I look at the problem differently. I don't want to manage great gobs of code. I want to use small, sharp, flexible, well-designed tools that I can fit together in a coherent form.
I wrote about recursion and tail call elimination in the Modern Perl book yesterday. As I was doing so, I realized that I should at least look at Yuval Kogman's new Sub::Call::Tail and Sub::Call::Recur.
Granted, I do have root privileges on my local machine (though with local::lib that doesn't matter anymore) and I have the suitable development tools installed (gcc, make, the Perl headers, system headers), and I have my CPAN client installed -- but installing these distributions to test was almost trivial:
$ cpan Sub::Call::Tail
In less than the time it took to read the documentation on search.cpan.org, the CPAN client prompted me for a
sudo password. I changed three lines in my example code and ran the tests and everything passed.

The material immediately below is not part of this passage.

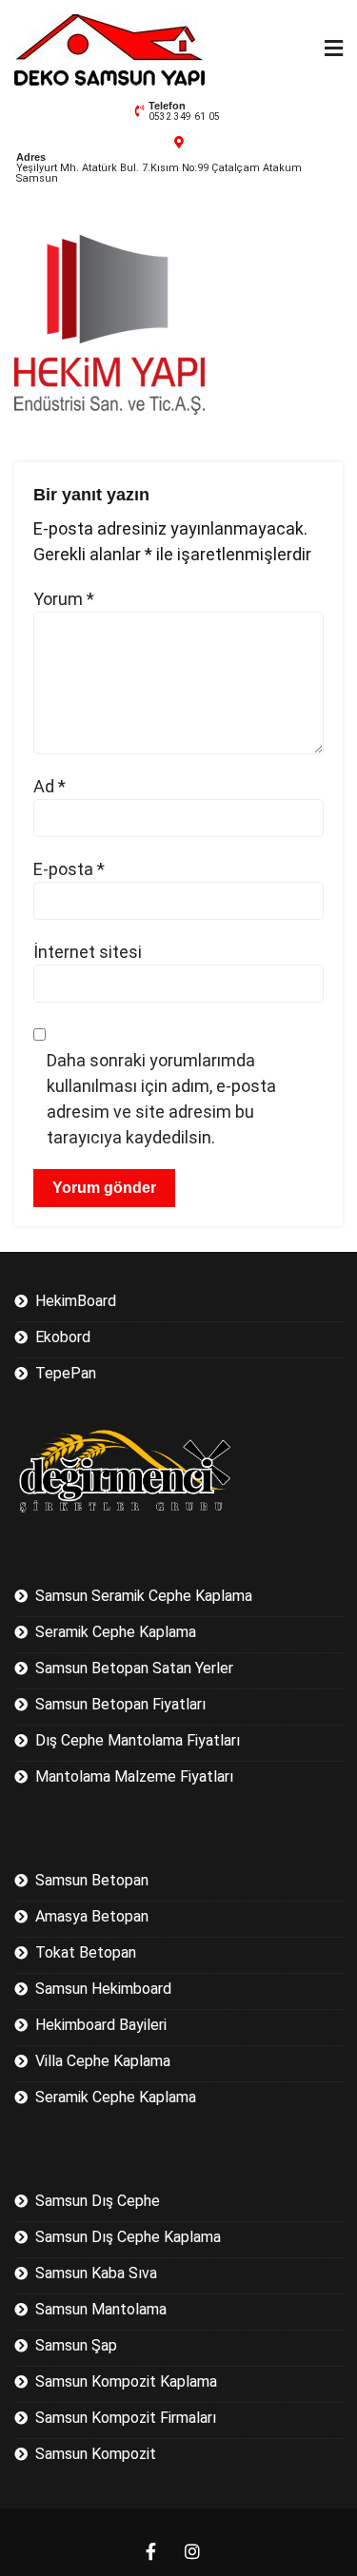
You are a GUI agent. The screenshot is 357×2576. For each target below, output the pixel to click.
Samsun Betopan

You read that right. It took fewer than five minutes from deciding to install a language extension to using that extension productively. Yes, my example was small, but my confidence in the code and the ecosystem is high because CPAN has been a fundamental part of the professional, modern Perl experience for over a decade.
I don't have to care about installation paths or mirror selection. I don't have to care about having the right dependencies. I don't have to care about losing out on the latest version or wondering if the code works right on my machine. The tools are great.
(Caveat: sometimes I do have to worry about those things, but those are the exceptions which demonstrate how amazing it is that a system begun 14 years ago with tens of thousands of modules written by thousands of authors works together so well.)
Part of this is a testament to the Unix philosophy. Sub::Call::Tail does one thing and does it well. There's almost no interface. There's little to learn. It's a very simple language extension that, if it behaves properly, should only make your code clearer and somewhat more efficient (if you even need to measure it).
Part of this is that Yuval is a good, careful coder with good design sense. See also the first point.
Part of this is also that I have more than a decade of practical experience with Perl 5, so I know that I can trust Yuval and I know how to wrangle CPAN to do what I want. Then again, the CPAN ecosystem has improved so much even in the past three years that that ease doesn't come only from practical experience.
Could an IDE replicate the CPAN experience? I suppose there could be a graphical IDE to browse and install CPAN distributions in the same way that some people find Synaptic easier to use than aptitude. I'd like to see such a thing, personally -- but make no mistake, that's just an interface over what makes CPAN work: the CPAN distribution system, CPAN metadata, CPAN Testers, CPANTS, community standards, and the realization among effective Perl programmers that programming modern Perl effectively means making the most of what's available on the CPAN.
My productivity doesn't depend on an IDE writing code for me or performing automatic refactorings. (I have no problem with the latter.) My productivity depends on reusing great code, most of it code I didn't have to write. If you overlook the CPAN tools because they don't come with a splash screen or a point and drag installer, you're overlooking one of the most powerful benefits of modern Perl.